[WORKING DATA]
..........
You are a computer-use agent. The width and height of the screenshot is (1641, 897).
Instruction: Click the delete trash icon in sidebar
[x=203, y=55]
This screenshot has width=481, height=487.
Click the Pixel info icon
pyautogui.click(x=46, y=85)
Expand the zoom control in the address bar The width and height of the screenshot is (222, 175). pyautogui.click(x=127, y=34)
..........
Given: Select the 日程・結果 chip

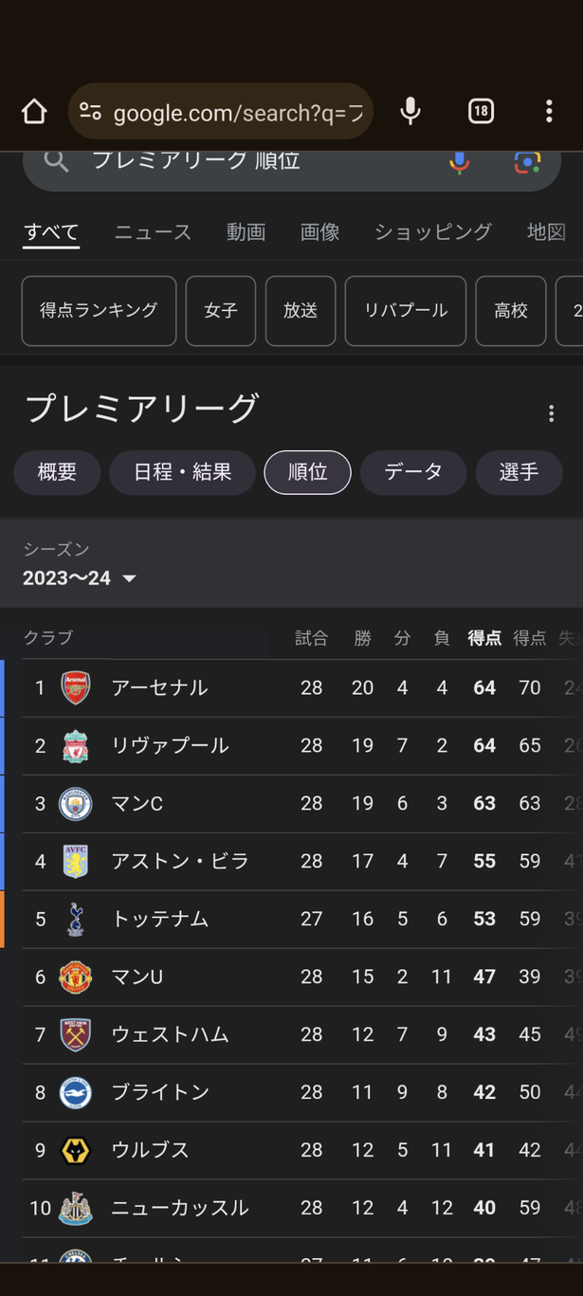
..........
[WRITTEN EXERCISE] Copy the listing verbatim, beginning with the line that contains "You are a computer-use" and continuing through the line that contains "Expand the zoom", both included.

[ANSWER TO THE TASK]
You are a computer-use agent. The width and height of the screenshot is (1641, 897).
Instruction: Click the delete trash icon in sidebar
[x=203, y=55]
This screenshot has width=481, height=487.
Click the Pixel info icon
pyautogui.click(x=46, y=85)
Expand the zoom control in the address bar The width and height of the screenshot is (222, 175). pyautogui.click(x=127, y=34)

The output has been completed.